** TASK MATERIAL follows **
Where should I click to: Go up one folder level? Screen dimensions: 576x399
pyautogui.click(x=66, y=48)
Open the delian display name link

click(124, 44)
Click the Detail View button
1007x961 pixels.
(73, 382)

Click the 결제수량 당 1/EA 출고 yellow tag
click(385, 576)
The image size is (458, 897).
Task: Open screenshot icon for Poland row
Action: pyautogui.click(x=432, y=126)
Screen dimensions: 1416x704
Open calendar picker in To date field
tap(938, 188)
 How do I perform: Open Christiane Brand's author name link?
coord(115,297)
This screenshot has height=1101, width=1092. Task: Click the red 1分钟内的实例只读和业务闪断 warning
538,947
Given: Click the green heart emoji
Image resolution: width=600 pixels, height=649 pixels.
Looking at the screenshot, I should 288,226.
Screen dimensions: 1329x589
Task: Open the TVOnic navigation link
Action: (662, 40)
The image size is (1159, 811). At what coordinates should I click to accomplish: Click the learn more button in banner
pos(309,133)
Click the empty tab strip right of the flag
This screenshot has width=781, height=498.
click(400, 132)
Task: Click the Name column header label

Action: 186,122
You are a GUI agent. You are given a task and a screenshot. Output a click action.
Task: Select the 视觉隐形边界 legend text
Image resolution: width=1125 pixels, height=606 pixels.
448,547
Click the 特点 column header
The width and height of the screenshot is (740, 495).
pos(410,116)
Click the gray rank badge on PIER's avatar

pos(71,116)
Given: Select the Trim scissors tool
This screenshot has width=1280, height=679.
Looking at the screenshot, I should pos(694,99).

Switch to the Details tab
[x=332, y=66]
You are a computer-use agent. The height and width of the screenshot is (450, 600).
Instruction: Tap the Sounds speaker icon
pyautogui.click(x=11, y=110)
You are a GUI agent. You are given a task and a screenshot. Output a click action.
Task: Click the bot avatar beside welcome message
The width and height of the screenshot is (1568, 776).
** End of TASK MATERIAL **
■ EXERCISE GOAL ■
The answer must be every entry, reproduced exactly.

■ REPLY ■
Where should I click to: Go up one folder level? Screen dimensions: 576x399
pyautogui.click(x=66, y=48)
Open the delian display name link

click(124, 44)
Click the Detail View button
1007x961 pixels.
(73, 382)

Click the 결제수량 당 1/EA 출고 yellow tag
click(385, 576)
The image size is (458, 897).
Task: Open screenshot icon for Poland row
Action: pyautogui.click(x=432, y=126)
Screen dimensions: 1416x704
Open calendar picker in To date field
tap(938, 188)
 How do I perform: Open Christiane Brand's author name link?
coord(115,297)
This screenshot has height=1101, width=1092. Task: Click the red 1分钟内的实例只读和业务闪断 warning
538,947
Given: Click the green heart emoji
Image resolution: width=600 pixels, height=649 pixels.
Looking at the screenshot, I should 288,226.
Screen dimensions: 1329x589
Task: Open the TVOnic navigation link
Action: (662, 40)
The image size is (1159, 811). At what coordinates should I click to accomplish: Click the learn more button in banner
pos(309,133)
Click the empty tab strip right of the flag
This screenshot has width=781, height=498.
click(400, 132)
Task: Click the Name column header label

Action: 186,122
You are a GUI agent. You are given a task and a screenshot. Output a click action.
Task: Select the 视觉隐形边界 legend text
Image resolution: width=1125 pixels, height=606 pixels.
448,547
Click the 特点 column header
The width and height of the screenshot is (740, 495).
pos(410,116)
Click the gray rank badge on PIER's avatar

pos(71,116)
Given: Select the Trim scissors tool
This screenshot has width=1280, height=679.
Looking at the screenshot, I should pos(694,99).

Switch to the Details tab
[x=332, y=66]
You are a computer-use agent. The height and width of the screenshot is (450, 600).
Instruction: Tap the Sounds speaker icon
pyautogui.click(x=11, y=110)
You are a GUI agent. You are given a task and a screenshot. Output a click action.
Task: Click the bot avatar beside welcome message
The width and height of the screenshot is (1568, 776).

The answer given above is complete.